His actions since joining the Justice Department have garnered more scrutiny, however — especially the IRS settlement. He publicly defended the $1.8 billion fund before a Senate Appropriations subcommittee last month in the face of deep skepticism from Democrats and Republicans alike, including Collins.
Two days later, Blanche faced a brutal reception during a closed-door lunch where dozens of Republican senators grilled him over the fund. The controversy threatened to derail a GOP immigration enforcement bill, and it ultimately delayed its passage for more than a week.
Blanche subsequently helped break the stalemate when he told House appropriators that the administration would not move forward with the fund. Those remarks helped publicly assure Senate Republicans, who had been underwhelmed by his appearance at the Senate GOP lunch.
Some senators indicated he still has more assuring to do.
“I like Todd … but I think he’s going to have a rigorous confirmation,” said Sen. John Kennedy (R-La.), another Judiciary member. “I think he’ll ultimately be confirmed, but I’ve got some hard questions for him.”
Senate Majority Leader John Thune has been careful not to guarantee Blanche will be confirmed, noting he first has to get out of the Judiciary Committee where multiple GOP senators are keeping things close to the vest.
“If he can get a strong vote coming out of the Judiciary Committee, then my expectation is, we would be able to process him on the floor,” Thune told reporters this week. “You’ve got a couple people on that committee that he’ll have to convince, but I know that he’s prepared to do that.”
A critical Republican on the panel — retiring Sen. Thom Tillis of North Carolina — will meet with Blanche next week.
Tillis has previously tanked Trump nominees over concerns relating to the attack on the Capitol on Jan. 6, 2021, including Ed Martin’s nomination to be U.S. attorney in D.C. But the senator gave no initial indications this week of disqualifying marks in Blanche’s background regarding the insurrection and its aftermath.

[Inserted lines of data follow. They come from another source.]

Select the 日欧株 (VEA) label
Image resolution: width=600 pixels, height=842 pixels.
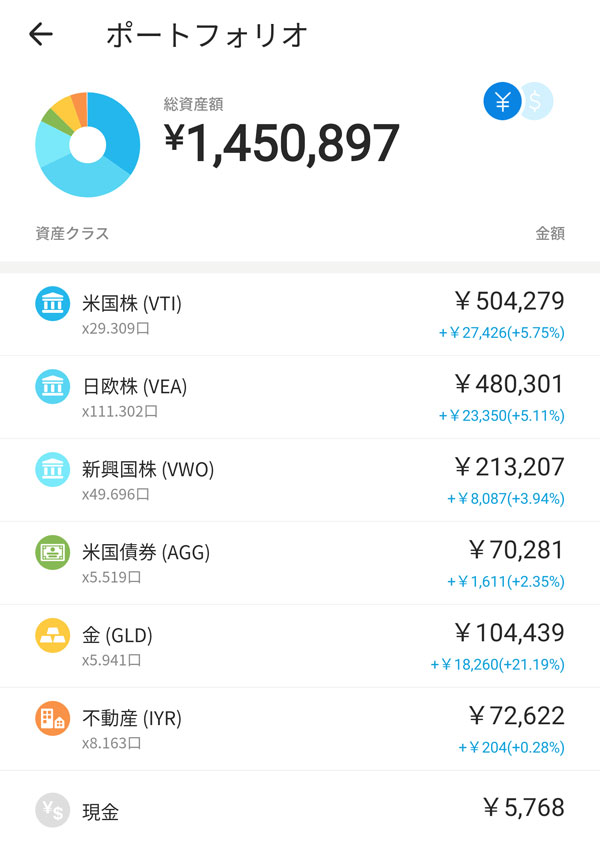(x=135, y=387)
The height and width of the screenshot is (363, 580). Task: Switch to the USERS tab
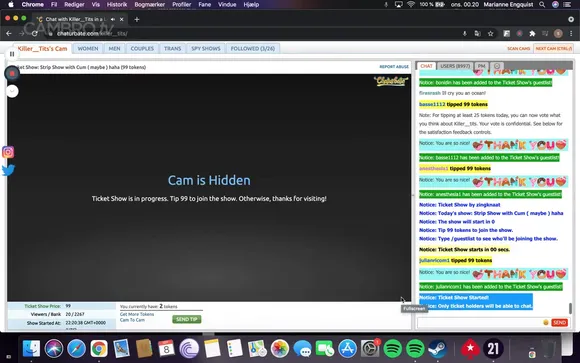[455, 66]
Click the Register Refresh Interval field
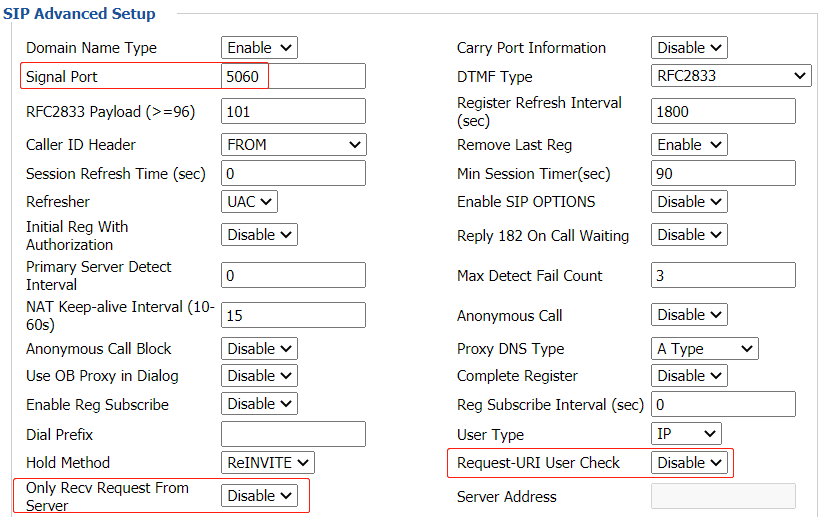This screenshot has width=822, height=517. (723, 111)
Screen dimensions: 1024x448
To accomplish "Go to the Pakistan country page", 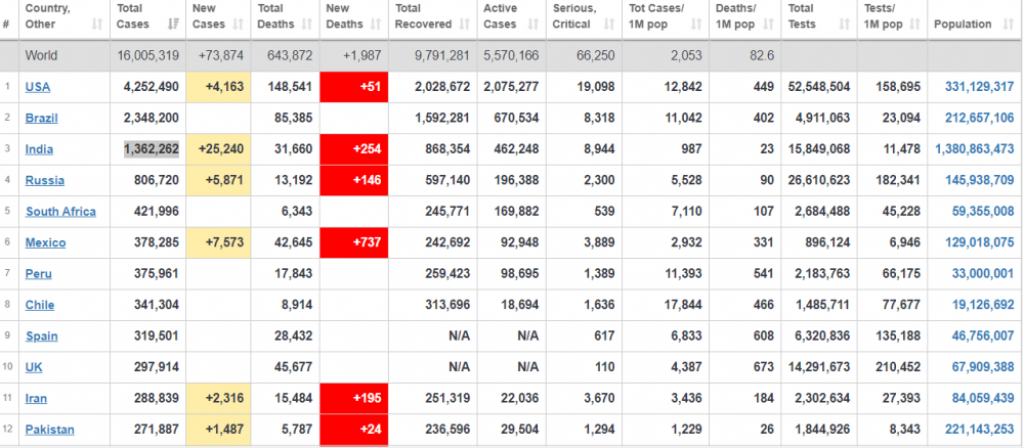I will (x=49, y=429).
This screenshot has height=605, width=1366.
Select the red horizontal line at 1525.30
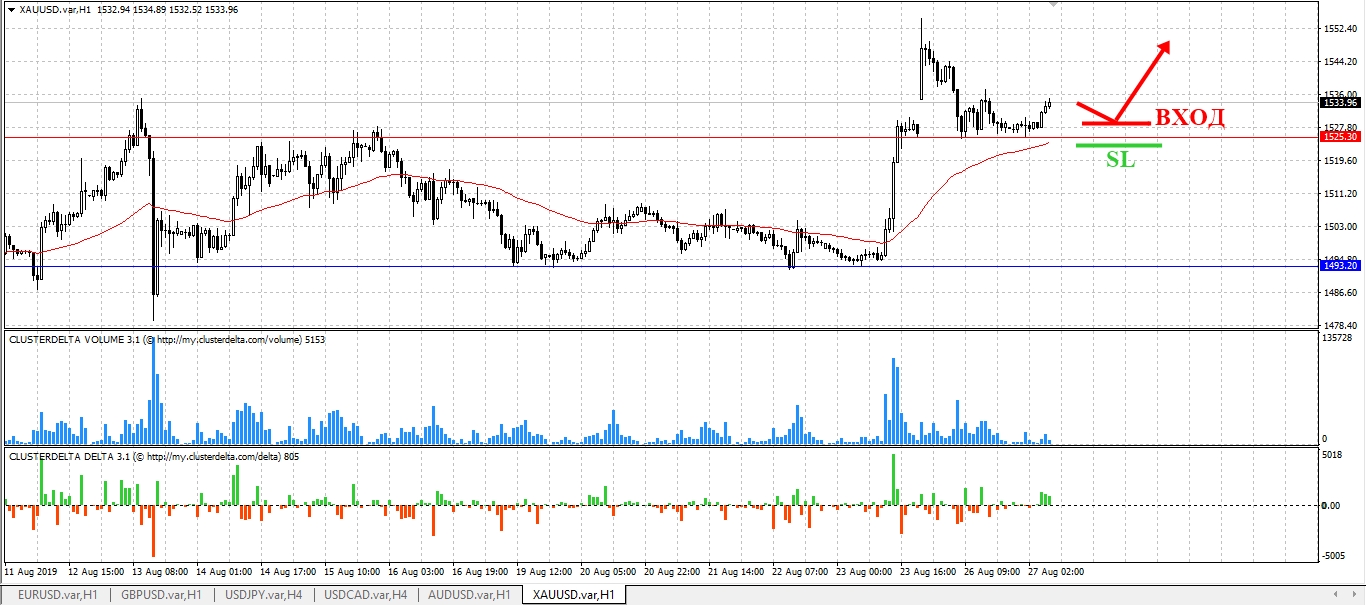click(x=660, y=136)

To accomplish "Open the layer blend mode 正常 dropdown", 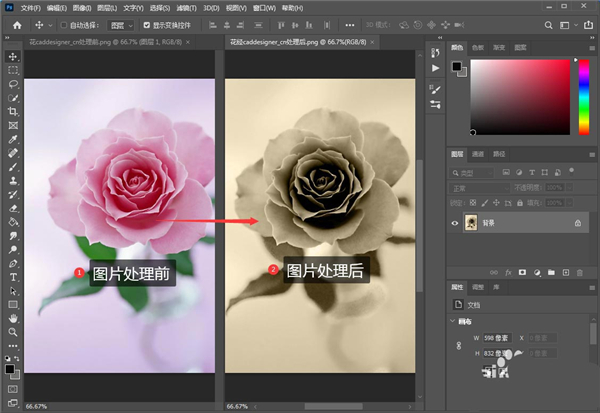I will pyautogui.click(x=480, y=186).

“I haven’t seen anything that, you know, from a Jan. 6 perspective would be a problem,” Tillis said Tuesday. “So now we’re just going through all the other vetting.”
Pressed on the payout fund, he added: “It will be an issue if the weaponization fund isn’t effectively dead by the confirmation hearing because I’ve got a real problem with it being out there.”
With a month to go until Blanche’s hearing and at least another week before he gets a committee vote, further Justice Department activity involving Trump adversaries could continue to weigh on his nomination. California Gov. Gavin Newsom’s disclosure this week that he and his wife are under federal investigation have newly fanned concerns that Blanche is pursuing a retribution campaign at Trump’s behest.
Tillis said he expects to question Blanche at the hearing on the apparent targeting of Trump’s political enemies, including former FBI Director James Comey, who is under indictment in North Carolina for allegedly threatening Trump.
“I want to hear about what the details behind that Comey investigation are,” he said. “Because look, I know that the Biden administration was guilty of weaponization. I don’t believe the proper response is a mirror image.”
Blanche is also certain to face tough questioning next month on another matter: his handling of the Jeffrey Epstein files.
Ousted Attorney General Pam Bondi told Congress last month that Blanche oversaw the process of releasing Justice Department files concerning Epstein, the late convicted sex offender. The botched redaction process, which in some cases led to release of private material related to Epstein’s victims or the withholding of information about people who were not victims, has been the subject of bipartisan scrutiny.
House Oversight Chair James Comer (R-Ky.) has requested Blanche speak with his committee next month about the files’ release, which could put him in lawmakers’ crosshairs just weeks or days before a potential confirmation vote.